Hospital Dr News

Survey raises concerns over equality and diversity in NHS consultant appointments

White trainee doctors are applying for fewer consultant posts at the end of their training than black and minority ethnic (BME) trainees but are more likely to be shortlisted and offered a post.

That’s the finding of a survey by the Royal College of Physicians, the Royal College of Physicians of Edinburgh, and the Royal College of Physicians and Surgeons of Glasgow.

The ninth annual survey reporting the experiences of certificate of completion of training (CCT) holders within one year of gaining their CCT finds that black and minority ethnic (BME) women appear to be particularly disadvantaged.

Professor Andrew Goddard, RCP president, said: “These findings are a clear warning signal that we need to investigate further and take immediate action. It is imperative that we do everything we can to make sure the appointment of consultants is based solely on ability.

“Our concern is to make sure that everyone has the same opportunity to reach their potential, and the best doctors are appointed to the right jobs. We believe that will lead to a much more diverse workforce that reflects the community it serves.”

The Royal College of Physicians and other organisations – the GMC and BMA – are discussing how to respond to the findings, and have approached NHS England over the issue.

Dr Kathy McLean, Executive Medical Director and Chief Operating Officer at NHS Improvement, said: “Building a diverse workforce is key to the NHS delivering an inclusive health service and improving care for patients. NHS trusts should ensure their recruitment promotes diversity, equality and inclusiveness at all levels.

“To support this, we have created a new Chief People Officer role for the NHS and we will be working more closely with Health Education England to improve leadership development and people management across the service.”
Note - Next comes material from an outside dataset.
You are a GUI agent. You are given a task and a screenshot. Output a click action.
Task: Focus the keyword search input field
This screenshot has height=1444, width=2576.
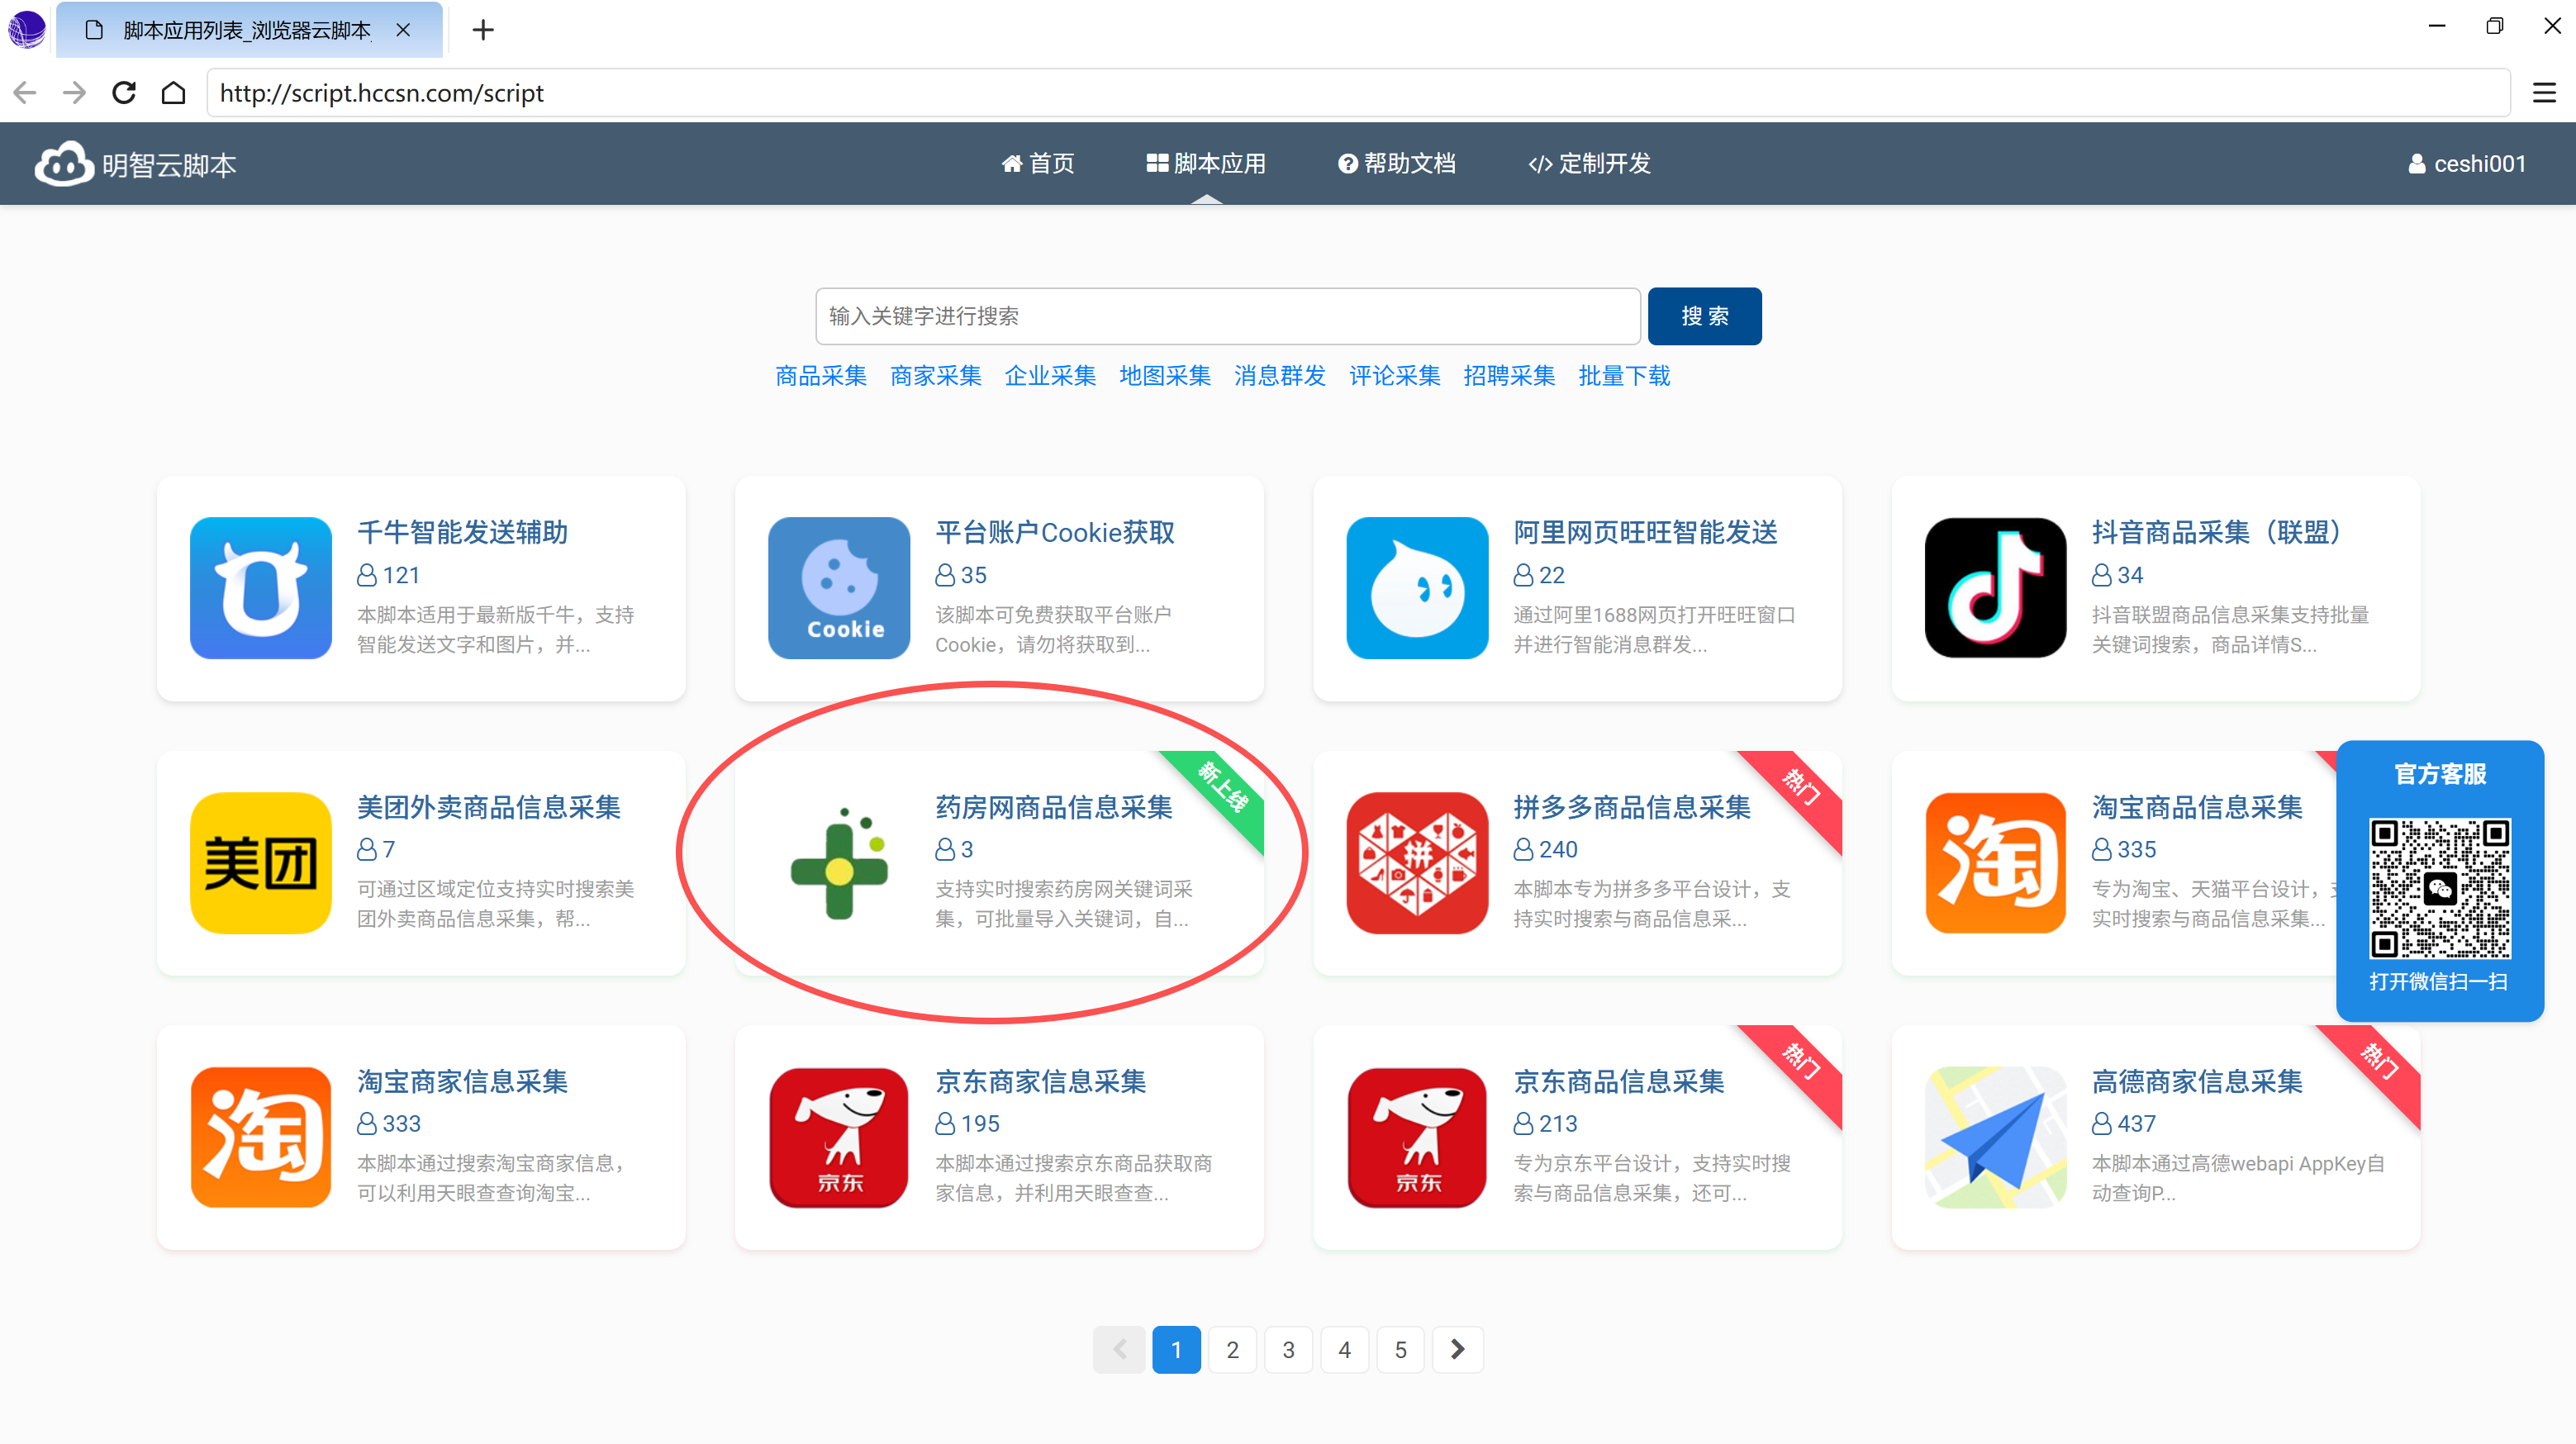pyautogui.click(x=1227, y=316)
Other findings from the study include:

  • 67% of the class of 2016 certificate of completion of training (CCT) holders had gained a substantive post by August the following year, which is a significant improvement on recent years and is likely to reflect consultant shortages in many specialties.
  • 18% of trainees reported difficulty in transitioning from trainee to consultant. This was associated with younger consultants, a white ethnic background, certain specialties (geriatrics, haematology, palliative medicine), the quality of training, and regrets about choosing to train in their specialty.
  • 56% of CCT holders who were in a substantive post were offered mentoring. An encouraging 75% of those took it up and an impressive 92% found it helpful. Mentoring should clearly be made available to all newly appointed consultants.
  • 59% of CCT holders who trained in general internal medicine (GIM) reported ‘acting up’ during their training to undertake a post-take ward round (with their consultant simply watching to give feedback). 99.7% recommended it to other trainees. This opportunity should be made available to all trainees in general internal medicine.
  • 93% of CCT holders reported that they would train in their specialty if they had the chance to undertake their training period again. Worryingly, only 53% reported that they would train in GIM again.